Textauszug -
------------------------------------------------------------------------
Das Ende der „Turbokuh“
Überzüchtete Hochleistungskühe, die unter der Last ihrer Euter vor Schmerzen kaum gehen können – dieses Zerrbild verbinden viele Verbraucherinnen und Verbraucher mit der modernen Rinderzucht. Die Wirklichkeit sieht ganz anders aus.
Tatsächlich bestimmten Milch- und Fleischleistung die Anfänge der modernen Rinderzucht. Nach langen Kriegsjahren voller Hunger und Entbehrungen sehnten sich die Menschen nach Fleisch und Milchprodukten. Für das Tierwohl interessierten sich nur die Bauern selbst. Nachhaltigkeit war noch kein Thema. Außerdem fehlten Wissen und Technologien, um die Zucht gezielt weiterzuentwickeln.
In den letzten Jahren hat die Wissenschaft gerade in Bayern einen großen Sprung nach vorne gemacht. Und auch der Zeitgeist hat sich geändert. Tierwohl, Tiergesundheit und Nachhaltigkeit spielen heute eine herausragende Rolle in der Zucht. Neue Erkenntnisse über das Erbgut, und eine Unmenge von Daten sorgen dafür, dass die Lebenserwartung von Rindern steigt und sie gesund, fit und leistungsstark bleiben. Gerade für die Zucht gilt die Devise: Geht es den Tieren gut, geht es auch den Landwirtinnen und Landwirten gut.
Die Rinderzucht von gestern: Um die passenden Tiere für die nachfolgenden Generationen auszuwählen, richtete man sich früher im Wesentlichen nach den Nachkommen, die ein Bulle hervorbrachte. Anhand äußerer Merkmale der Töchter-Generationen wurden Rückschlüsse auf die Vererbungsfähigkeiten eines Bullen gezogen. Diese Methode funktioniert vor allem gut bei Merkmalen der Milch- und Fleischleistung. Zum einen, weil die Merkmale leicht vererbbar sind. Zum anderen, weil viele Betriebe Leistungsdaten von ihren Tieren sammeln. Die Forschung konnte und kann also mit einem großen Datenschatz arbeiten. Da aber Fitness und Gesundheit oft stark von äußeren Faktoren beeinflusst werden, ließ sich nur schwer erschließen, welche genetischen Fitness- und Gesundheitsmerkmale der Bulle an seine Nachkommen weitergibt.
------------------------------------------------------------------------
Erfasste Daten -
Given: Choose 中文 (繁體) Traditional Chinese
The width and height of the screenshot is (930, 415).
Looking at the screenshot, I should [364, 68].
------------------------------------------------------------------------
Ihre Aufgaben -
(1) Beantworten Sie anhand des Textauszugs zur Rinderzucht:
(a) Was fehlte zu Beginn der modernen Rinderzucht, um die Zucht gezielt weiterzuentwickeln?
(b) Welche drei Aspekte spielen heute eine herausragende Rolle in der Zucht?
(c) Wonach richtete man sich früher im Wesentlichen, um die passenden Tiere für die nachfolgenden Generationen auszuwählen?
(2) Führen Sie den Textauszug zur Rinderzucht im Anschluss an seinen letzten Satz fort.

Lösungen -
(1)
(a) Wissen und Technologien.
(b) Tierwohl, Tiergesundheit und Nachhaltigkeit.
(c) Nach den Nachkommen, die ein Bulle hervorbrachte.

(2)
Die Rinderzucht von heute: Fortschritt in der Genetik eröffnet der Zucht völlig neue Möglichkeiten; dabei wird das Erbgut von Zuchttieren analysiert, die Informationen dann mit den beobachteten äußeren Merkmalen verknüpft. Diese Vorgehensweise ermöglicht es, die Vererbung bisher schwer zu bearbeitender Merkmale wie Robustheit, Fitness und Gesundheit mit höherer Genauigkeit vorherzusagen. Hierbei handelt es sich in keinem Fall um eine Manipulation von Erbgut oder Genen. Die genomische Vorhersage schätzt lediglich die Vererbungsleistung der Tiere ein. Damit lassen sich gezielt die passenden Elterntiere auswählen .
Um aus der Auswahl der vielen Zuchtbullen das perfekte Match zu finden, leiten Zuchtberatende mithilfe einer speziellen App ab, welcher Bulle die Schwächen der zu besamenden Kuh gezielt ausgleichen kann. „Tinder für Rinder“ sozusagen. Die Rinderzucht von morgen soll noch nachhaltiger werden. Forscher:innen suchen nach neuen Wegen, um beispielsweise den Einsatz von Ressourcen durch die Zucht weiter zu reduzieren. Im Rahmen neuer Forschungsprojekte arbeiten sie an Merkmalen, welche die Futtereffizienz verbessern und den Methanausstoß verringern. Die höhere Lebenserwartung von Milchkühen sorgt heute schon dafür, dass sich der CO 2 -Fußabdruck verkleinert.
Vorteil für den Klimaschutz
In Bayern ist das Fleckvieh besonders weit verbreitet. Diese sogenannte Doppelnutzungsrasse liefert Milch und Fleisch. Das hat Vorteile für die Gesundheit der Tiere und für das Klima. Weil sich Milchwirtschaft und Fleischwirtschaft eine Kuh teilen, reduziert sich der Methanausstoß pro Kilogramm Milch und Fleisch. Der CO 2 -Fußabdruck wird kleiner. Und: Da die Tiere nicht einseitig auf bestimmte Leistungsmerkmale gezüchtet werden, sind sie robuster und weniger anfällig für Krankheiten.